Description of the task — Beginning at the line containing "You are a GUI agent. The screenshot is 680×2576." in the material below and ending at the line containing "理念 (49, 2292)", return each line exactly and add nothing.

The input —
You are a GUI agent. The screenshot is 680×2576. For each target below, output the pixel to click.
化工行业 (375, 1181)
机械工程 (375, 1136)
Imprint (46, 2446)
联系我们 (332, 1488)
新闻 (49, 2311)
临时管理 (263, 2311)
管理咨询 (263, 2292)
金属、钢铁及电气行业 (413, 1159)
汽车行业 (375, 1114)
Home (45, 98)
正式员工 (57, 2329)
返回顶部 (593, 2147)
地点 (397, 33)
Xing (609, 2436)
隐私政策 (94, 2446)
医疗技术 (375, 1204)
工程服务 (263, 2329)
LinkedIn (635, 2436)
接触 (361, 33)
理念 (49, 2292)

--

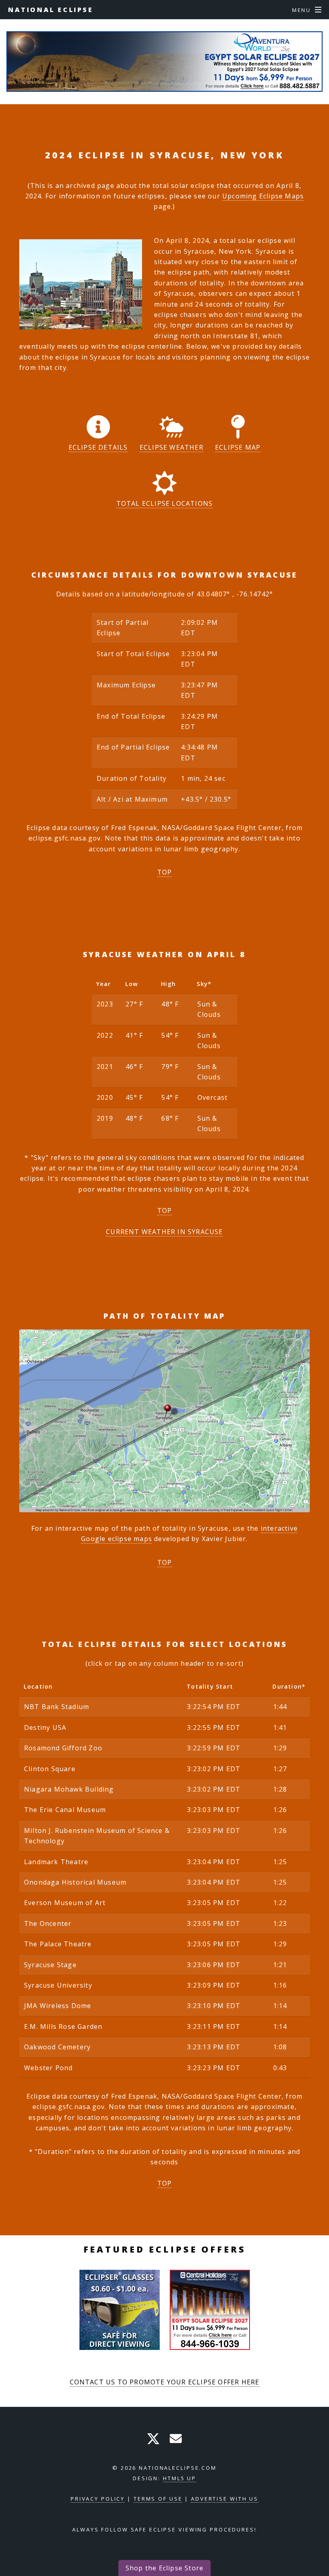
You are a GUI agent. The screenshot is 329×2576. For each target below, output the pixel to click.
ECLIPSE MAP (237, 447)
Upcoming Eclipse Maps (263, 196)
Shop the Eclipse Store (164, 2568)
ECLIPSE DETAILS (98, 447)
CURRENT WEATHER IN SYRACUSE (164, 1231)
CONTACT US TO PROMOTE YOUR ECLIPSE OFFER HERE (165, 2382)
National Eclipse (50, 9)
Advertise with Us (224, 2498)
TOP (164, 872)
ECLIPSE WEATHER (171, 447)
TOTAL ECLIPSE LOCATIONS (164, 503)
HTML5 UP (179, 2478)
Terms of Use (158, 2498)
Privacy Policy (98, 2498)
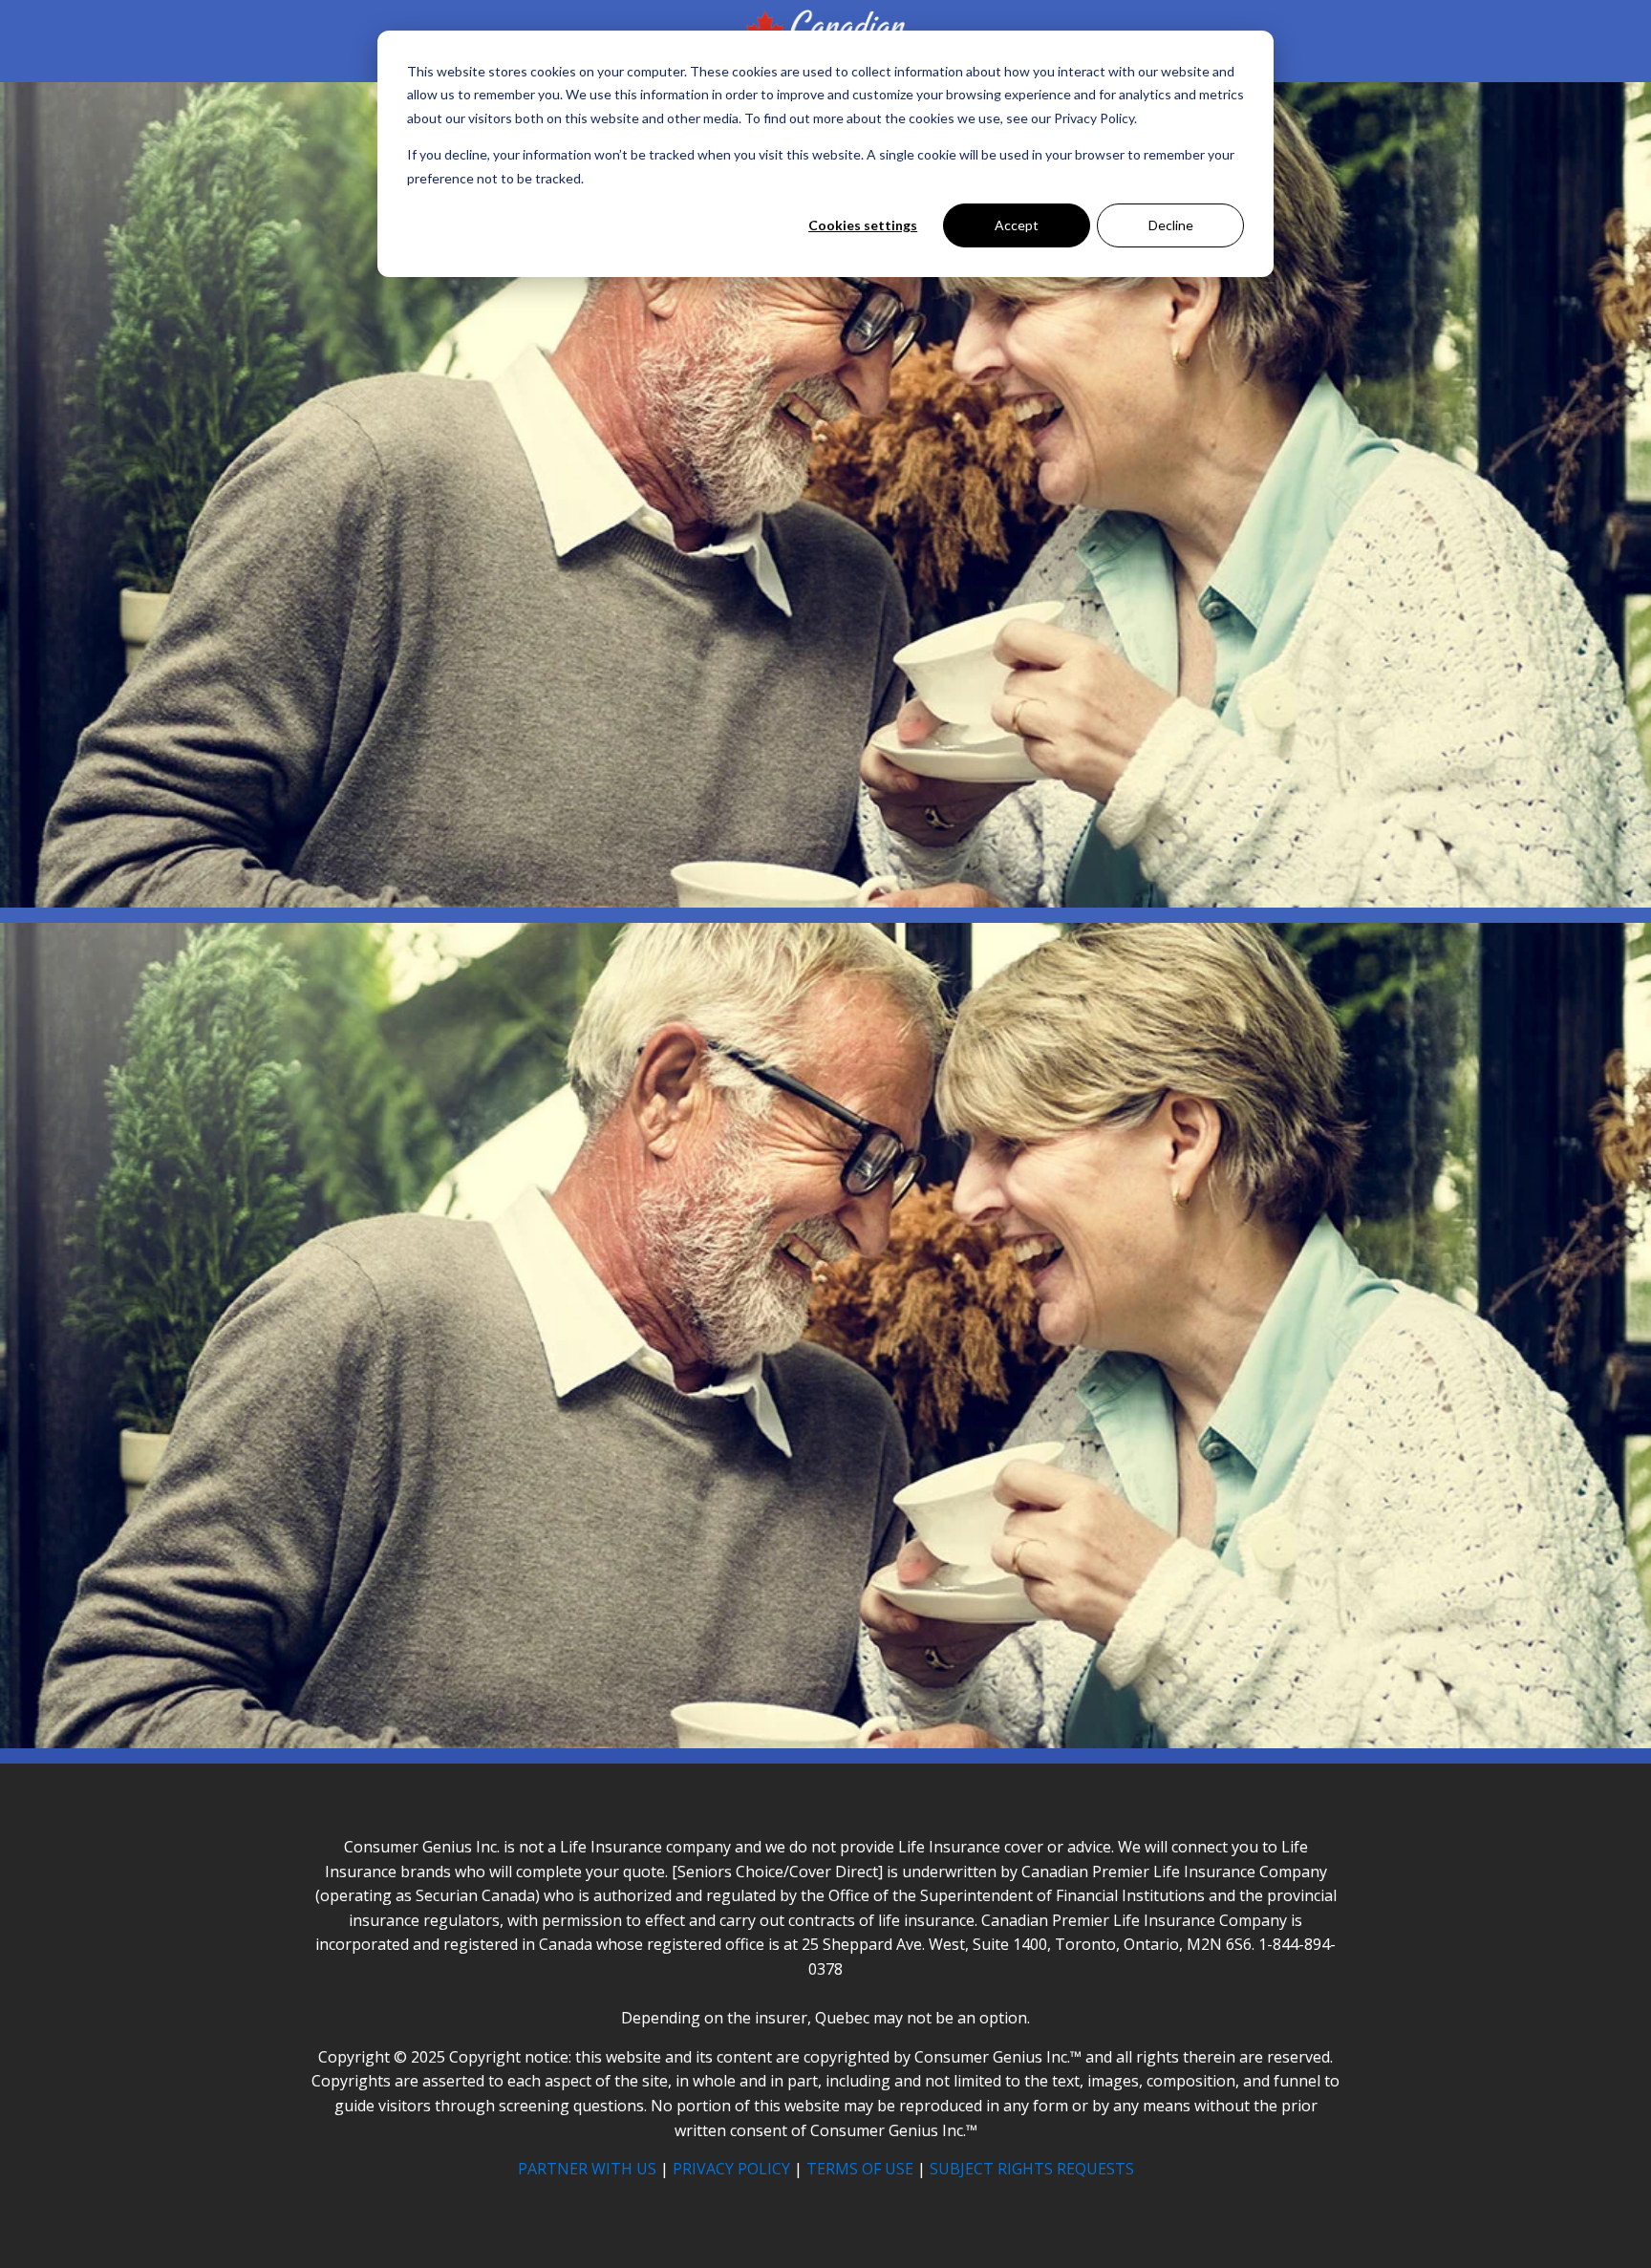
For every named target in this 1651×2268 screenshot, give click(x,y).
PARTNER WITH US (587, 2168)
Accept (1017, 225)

---

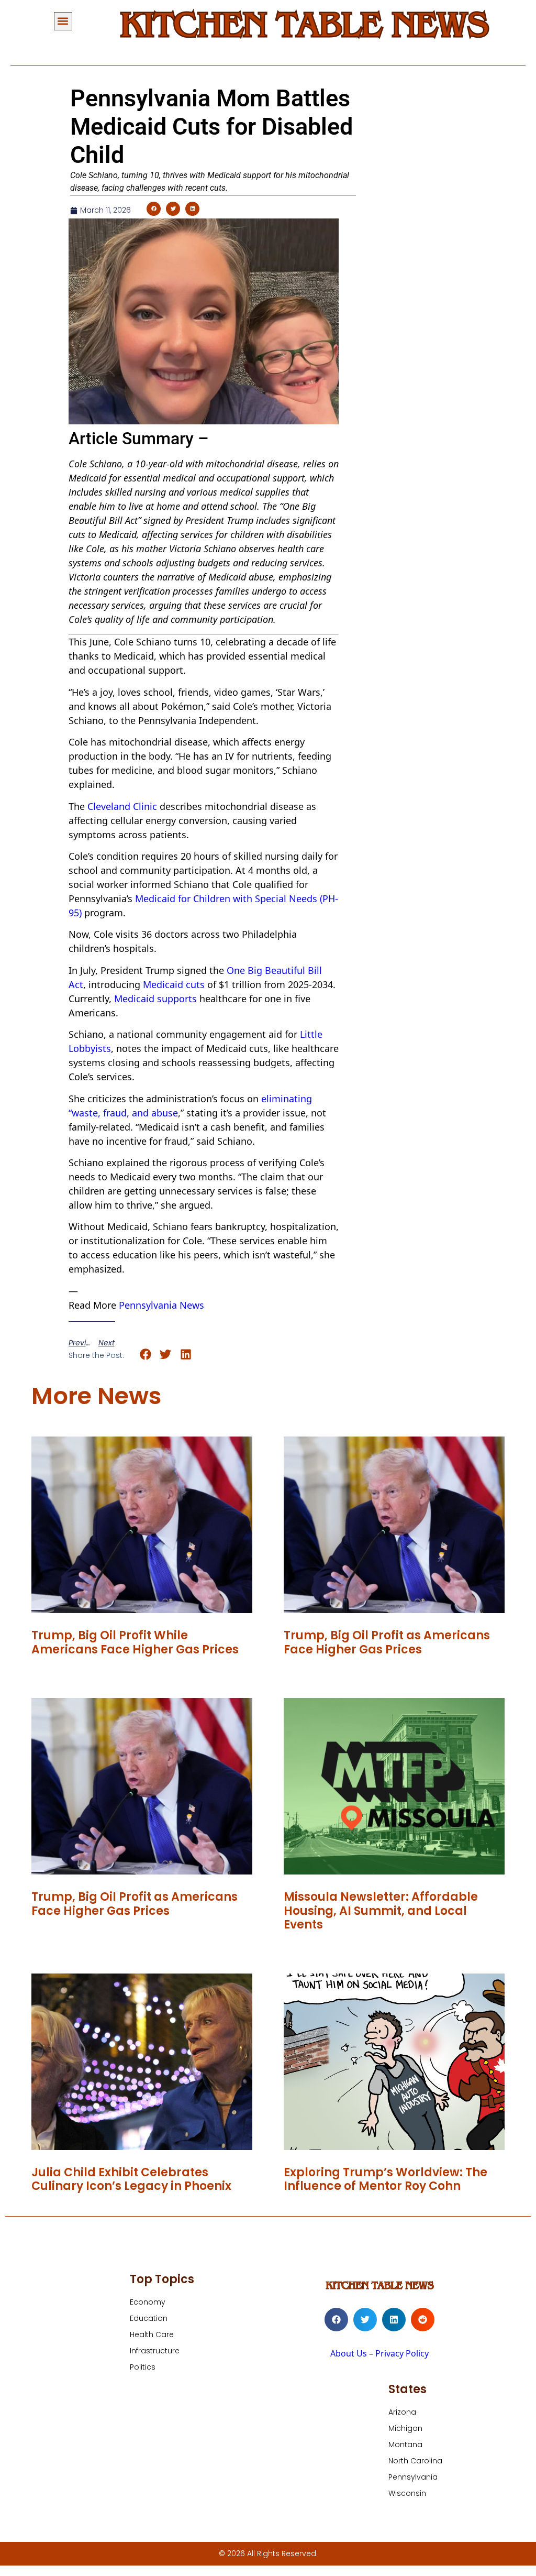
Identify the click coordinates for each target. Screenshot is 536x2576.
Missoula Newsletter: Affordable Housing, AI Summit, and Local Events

Reply —
You are a GUI agent. The screenshot is 680×2576. For each target below, output the pixel to click.
化工行业 (375, 1181)
机械工程 (375, 1136)
Imprint (46, 2446)
联系我们 (332, 1488)
新闻 (49, 2311)
临时管理 (263, 2311)
管理咨询 (263, 2292)
金属、钢铁及电气行业 (413, 1159)
汽车行业 (375, 1114)
Home (45, 98)
正式员工 (57, 2329)
返回顶部 (593, 2147)
地点 (397, 33)
Xing (609, 2436)
隐私政策 (94, 2446)
医疗技术 (375, 1204)
工程服务 (263, 2329)
LinkedIn (635, 2436)
接触 (361, 33)
理念 (49, 2292)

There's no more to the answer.